### What you are asked to do
Using the SQL date post, answer yes or no for each statement and quote the words from the post that settle it: 1. The month is to be shown as a Roman numeral in capital letters. 2. The writer has already managed to attach the phrase "Seconds past midnight" to the number of seconds. 3. The writer's textbook explains the difference between CURRENTDATE and SYSDATE.

### Text section
+===+
4

I am working on an assignment where I need to display the system date in a very specific way in SQL. The form is supposed to be as follows:

Day of the week with just the first letter capitalized, the month number in Roman Numerals (capitalized), the day of the month, the year spelled out in capital letters with anno domini, the day of the year from the Julian calendar with the phrase "Day of the year", number of seconds past midnight with the phrase "Seconds past midnight"

I reached up to the actual number of seconds past midnight, but I can't seem to add "Seconds past midnight" to it.

I have looked for syntax online and didn't find exactly what I needed. It's possible my search queries weren't worded correctly or that I didn't look far enough. My textbook isn't very clear to me on this, either. The only thing I've seen in there is an explanation of the difference between CURRENTDATE and SYSDATE.
+===+
(Items from a data source)
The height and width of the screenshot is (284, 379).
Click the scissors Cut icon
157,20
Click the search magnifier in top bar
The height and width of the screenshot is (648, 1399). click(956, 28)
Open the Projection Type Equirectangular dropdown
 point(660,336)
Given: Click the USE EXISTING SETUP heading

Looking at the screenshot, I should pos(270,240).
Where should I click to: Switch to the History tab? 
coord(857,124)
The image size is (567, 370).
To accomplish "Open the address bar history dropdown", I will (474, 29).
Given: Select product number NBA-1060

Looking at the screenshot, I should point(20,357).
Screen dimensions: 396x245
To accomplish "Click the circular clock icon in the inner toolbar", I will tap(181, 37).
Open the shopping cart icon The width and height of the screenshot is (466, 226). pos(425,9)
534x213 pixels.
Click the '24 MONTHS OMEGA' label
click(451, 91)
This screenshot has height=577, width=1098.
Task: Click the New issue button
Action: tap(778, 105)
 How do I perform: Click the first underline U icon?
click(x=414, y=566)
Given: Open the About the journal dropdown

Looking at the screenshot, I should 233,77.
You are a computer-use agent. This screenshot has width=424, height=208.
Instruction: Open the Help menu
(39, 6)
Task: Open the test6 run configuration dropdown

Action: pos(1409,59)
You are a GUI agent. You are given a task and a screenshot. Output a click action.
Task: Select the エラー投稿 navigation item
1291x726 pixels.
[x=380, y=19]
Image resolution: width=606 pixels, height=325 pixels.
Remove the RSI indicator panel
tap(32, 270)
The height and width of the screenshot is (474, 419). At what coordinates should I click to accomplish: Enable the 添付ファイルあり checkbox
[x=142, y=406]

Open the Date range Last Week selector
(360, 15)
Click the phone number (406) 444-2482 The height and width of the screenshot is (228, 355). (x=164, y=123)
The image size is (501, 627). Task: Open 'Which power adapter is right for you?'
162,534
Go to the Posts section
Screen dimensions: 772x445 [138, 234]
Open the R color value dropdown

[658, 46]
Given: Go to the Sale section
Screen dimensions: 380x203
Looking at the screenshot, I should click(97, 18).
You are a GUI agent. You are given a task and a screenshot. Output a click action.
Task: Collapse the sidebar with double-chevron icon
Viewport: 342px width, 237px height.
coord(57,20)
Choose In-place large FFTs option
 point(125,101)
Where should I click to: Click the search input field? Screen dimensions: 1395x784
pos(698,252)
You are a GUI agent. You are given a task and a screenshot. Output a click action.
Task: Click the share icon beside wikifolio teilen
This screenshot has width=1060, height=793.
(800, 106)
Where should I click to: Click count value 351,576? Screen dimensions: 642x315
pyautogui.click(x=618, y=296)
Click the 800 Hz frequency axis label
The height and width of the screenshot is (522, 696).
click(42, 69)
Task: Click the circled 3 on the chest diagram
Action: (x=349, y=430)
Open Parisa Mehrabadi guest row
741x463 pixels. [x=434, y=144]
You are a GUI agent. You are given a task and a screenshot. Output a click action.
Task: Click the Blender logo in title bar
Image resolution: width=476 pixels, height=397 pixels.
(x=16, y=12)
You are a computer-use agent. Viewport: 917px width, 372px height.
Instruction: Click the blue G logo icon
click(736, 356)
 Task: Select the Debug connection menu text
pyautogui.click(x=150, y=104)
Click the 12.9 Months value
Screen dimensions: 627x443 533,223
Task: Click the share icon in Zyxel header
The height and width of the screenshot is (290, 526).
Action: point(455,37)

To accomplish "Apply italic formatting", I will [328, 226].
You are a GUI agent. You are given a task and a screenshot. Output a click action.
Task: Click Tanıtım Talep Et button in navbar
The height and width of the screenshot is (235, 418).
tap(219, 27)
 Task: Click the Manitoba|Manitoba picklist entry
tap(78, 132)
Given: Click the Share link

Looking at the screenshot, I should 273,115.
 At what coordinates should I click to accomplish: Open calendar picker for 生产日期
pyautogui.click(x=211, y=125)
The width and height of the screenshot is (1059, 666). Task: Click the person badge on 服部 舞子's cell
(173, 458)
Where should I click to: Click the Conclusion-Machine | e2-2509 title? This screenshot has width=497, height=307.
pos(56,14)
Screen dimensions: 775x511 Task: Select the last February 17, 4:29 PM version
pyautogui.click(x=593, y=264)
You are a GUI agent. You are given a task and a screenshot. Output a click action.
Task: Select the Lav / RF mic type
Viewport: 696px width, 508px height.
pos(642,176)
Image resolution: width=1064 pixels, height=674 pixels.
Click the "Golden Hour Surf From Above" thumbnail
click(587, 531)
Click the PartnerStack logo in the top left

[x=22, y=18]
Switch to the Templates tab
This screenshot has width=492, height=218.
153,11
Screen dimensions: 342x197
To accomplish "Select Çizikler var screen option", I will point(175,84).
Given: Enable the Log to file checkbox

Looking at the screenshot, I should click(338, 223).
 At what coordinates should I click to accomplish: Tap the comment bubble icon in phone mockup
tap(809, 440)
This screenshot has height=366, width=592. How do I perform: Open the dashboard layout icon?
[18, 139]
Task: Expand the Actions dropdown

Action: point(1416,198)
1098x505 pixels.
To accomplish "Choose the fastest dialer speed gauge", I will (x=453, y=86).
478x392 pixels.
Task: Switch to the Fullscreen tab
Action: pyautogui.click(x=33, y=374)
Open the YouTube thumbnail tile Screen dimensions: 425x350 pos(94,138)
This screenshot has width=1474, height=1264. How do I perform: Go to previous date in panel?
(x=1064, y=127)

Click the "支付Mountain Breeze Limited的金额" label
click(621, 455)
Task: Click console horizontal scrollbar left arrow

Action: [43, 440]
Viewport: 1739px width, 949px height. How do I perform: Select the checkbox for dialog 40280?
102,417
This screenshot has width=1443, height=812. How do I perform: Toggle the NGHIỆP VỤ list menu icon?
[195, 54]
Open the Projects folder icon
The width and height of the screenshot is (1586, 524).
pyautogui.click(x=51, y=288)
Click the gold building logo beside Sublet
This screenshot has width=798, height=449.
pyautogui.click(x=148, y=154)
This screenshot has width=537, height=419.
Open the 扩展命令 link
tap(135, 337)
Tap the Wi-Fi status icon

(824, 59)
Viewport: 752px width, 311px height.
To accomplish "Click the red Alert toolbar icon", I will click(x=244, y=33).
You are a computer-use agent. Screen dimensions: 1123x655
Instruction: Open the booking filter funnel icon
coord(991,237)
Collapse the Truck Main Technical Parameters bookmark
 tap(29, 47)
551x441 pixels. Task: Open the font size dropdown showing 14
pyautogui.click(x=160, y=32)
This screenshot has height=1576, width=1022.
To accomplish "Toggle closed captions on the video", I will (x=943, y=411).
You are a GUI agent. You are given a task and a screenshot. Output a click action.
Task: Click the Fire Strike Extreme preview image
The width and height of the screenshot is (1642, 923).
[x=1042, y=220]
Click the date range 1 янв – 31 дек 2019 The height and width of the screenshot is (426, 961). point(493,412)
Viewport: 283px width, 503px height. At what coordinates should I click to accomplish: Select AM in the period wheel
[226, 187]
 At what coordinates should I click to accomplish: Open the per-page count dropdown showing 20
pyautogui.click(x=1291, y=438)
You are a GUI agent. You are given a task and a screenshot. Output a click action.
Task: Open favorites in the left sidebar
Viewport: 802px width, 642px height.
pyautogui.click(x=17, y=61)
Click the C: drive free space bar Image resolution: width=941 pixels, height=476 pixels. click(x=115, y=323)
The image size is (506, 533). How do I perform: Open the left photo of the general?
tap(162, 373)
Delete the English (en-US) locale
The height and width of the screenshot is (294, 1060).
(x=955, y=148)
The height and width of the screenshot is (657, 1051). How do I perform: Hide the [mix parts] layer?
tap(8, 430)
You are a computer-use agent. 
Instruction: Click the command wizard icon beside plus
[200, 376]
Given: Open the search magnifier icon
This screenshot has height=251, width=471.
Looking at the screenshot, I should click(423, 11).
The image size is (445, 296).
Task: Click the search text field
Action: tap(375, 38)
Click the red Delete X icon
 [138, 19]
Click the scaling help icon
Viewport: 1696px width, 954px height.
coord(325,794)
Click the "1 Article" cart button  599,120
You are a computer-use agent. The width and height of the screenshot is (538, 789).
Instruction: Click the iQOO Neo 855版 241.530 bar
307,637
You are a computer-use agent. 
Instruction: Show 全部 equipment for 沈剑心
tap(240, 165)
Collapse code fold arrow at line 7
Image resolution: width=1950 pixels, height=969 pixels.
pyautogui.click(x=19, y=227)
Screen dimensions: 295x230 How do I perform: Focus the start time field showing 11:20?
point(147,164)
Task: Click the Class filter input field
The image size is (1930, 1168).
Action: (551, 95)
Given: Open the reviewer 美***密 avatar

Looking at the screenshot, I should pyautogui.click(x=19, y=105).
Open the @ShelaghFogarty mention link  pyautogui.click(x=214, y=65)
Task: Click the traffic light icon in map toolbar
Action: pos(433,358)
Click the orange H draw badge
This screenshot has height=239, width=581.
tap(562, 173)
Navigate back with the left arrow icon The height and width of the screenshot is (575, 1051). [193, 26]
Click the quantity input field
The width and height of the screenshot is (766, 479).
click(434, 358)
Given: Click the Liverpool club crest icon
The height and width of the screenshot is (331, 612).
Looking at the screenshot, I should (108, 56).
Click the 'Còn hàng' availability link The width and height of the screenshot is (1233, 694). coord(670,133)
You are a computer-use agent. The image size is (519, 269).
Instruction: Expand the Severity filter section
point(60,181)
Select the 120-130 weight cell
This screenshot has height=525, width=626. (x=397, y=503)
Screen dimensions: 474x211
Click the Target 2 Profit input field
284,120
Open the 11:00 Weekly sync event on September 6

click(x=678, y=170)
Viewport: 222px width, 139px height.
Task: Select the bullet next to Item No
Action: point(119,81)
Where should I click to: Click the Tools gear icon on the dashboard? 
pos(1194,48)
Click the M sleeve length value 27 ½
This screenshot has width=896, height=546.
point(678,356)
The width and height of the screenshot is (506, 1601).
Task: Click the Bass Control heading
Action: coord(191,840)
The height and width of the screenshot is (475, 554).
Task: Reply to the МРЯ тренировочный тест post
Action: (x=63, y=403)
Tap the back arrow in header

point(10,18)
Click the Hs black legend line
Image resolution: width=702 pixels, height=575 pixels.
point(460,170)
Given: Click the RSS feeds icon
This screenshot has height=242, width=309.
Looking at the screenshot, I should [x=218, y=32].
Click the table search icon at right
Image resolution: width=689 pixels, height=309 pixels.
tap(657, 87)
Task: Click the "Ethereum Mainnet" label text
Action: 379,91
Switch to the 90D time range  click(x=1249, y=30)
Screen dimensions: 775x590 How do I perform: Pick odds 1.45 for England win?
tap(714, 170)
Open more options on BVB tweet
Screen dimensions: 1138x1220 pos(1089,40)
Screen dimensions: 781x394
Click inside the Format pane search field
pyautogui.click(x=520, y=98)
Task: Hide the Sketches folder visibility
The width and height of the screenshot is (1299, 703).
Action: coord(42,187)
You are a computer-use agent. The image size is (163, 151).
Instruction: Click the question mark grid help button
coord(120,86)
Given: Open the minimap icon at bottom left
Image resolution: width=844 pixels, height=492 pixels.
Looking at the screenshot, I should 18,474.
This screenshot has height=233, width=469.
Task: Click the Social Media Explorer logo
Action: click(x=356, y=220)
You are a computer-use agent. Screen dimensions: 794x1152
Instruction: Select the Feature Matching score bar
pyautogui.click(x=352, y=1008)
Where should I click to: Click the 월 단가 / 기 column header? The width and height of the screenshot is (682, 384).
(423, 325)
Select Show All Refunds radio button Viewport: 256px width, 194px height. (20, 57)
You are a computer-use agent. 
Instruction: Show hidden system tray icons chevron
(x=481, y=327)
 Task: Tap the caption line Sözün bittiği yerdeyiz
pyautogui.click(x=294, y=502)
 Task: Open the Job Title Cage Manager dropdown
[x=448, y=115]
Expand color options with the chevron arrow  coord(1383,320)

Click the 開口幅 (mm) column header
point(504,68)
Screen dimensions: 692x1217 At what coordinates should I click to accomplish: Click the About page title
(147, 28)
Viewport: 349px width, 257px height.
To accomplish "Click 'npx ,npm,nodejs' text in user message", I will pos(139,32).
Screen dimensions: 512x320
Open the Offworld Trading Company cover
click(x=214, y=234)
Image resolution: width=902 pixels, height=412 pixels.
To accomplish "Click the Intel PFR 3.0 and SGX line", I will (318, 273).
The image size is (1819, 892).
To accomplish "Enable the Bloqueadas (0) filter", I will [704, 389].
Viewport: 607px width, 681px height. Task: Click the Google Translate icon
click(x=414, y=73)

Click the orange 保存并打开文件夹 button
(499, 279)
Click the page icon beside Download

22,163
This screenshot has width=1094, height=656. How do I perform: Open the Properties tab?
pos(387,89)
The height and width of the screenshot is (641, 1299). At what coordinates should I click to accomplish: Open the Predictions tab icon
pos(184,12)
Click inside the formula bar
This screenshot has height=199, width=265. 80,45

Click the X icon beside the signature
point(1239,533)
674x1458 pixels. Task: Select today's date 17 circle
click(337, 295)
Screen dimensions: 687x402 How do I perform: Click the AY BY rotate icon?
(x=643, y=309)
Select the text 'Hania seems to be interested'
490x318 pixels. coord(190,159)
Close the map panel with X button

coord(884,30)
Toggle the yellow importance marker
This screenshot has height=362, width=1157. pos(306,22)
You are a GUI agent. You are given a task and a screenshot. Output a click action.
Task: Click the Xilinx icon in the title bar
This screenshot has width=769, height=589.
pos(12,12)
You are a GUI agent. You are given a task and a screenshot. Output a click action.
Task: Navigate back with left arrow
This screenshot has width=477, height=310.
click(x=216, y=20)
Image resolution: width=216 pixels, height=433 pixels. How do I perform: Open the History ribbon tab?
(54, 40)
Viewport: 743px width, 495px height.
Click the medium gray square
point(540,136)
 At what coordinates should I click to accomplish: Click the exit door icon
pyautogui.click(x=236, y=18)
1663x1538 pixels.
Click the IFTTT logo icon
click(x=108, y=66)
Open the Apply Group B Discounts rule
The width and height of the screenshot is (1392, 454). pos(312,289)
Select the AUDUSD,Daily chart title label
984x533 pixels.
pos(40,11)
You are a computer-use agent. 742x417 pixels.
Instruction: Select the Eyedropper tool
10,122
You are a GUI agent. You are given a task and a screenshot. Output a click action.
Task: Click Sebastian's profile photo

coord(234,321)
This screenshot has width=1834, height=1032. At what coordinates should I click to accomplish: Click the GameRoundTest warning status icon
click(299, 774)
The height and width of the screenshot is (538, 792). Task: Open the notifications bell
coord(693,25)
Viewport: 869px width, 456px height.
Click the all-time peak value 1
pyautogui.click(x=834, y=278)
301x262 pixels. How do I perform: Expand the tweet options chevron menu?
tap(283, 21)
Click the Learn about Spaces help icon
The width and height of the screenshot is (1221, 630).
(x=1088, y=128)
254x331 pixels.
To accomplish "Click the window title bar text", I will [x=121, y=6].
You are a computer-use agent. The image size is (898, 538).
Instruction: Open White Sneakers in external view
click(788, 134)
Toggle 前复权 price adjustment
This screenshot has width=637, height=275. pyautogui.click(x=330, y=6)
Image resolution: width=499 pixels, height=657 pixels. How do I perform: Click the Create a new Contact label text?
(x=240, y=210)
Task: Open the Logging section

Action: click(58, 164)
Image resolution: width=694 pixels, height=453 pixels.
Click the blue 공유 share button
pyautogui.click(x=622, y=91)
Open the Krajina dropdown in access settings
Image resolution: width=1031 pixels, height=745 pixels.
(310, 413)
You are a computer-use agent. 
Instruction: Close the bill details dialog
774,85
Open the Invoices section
+===+
### Solution to this task
1. Yes: "the month number in Roman Numerals (capitalized)"
2. No: "I can't seem to add "Seconds past midnight" to it."
3. Yes: "The only thing I've seen in there is an explanation of the difference between CURRENTDATE and SYSDATE."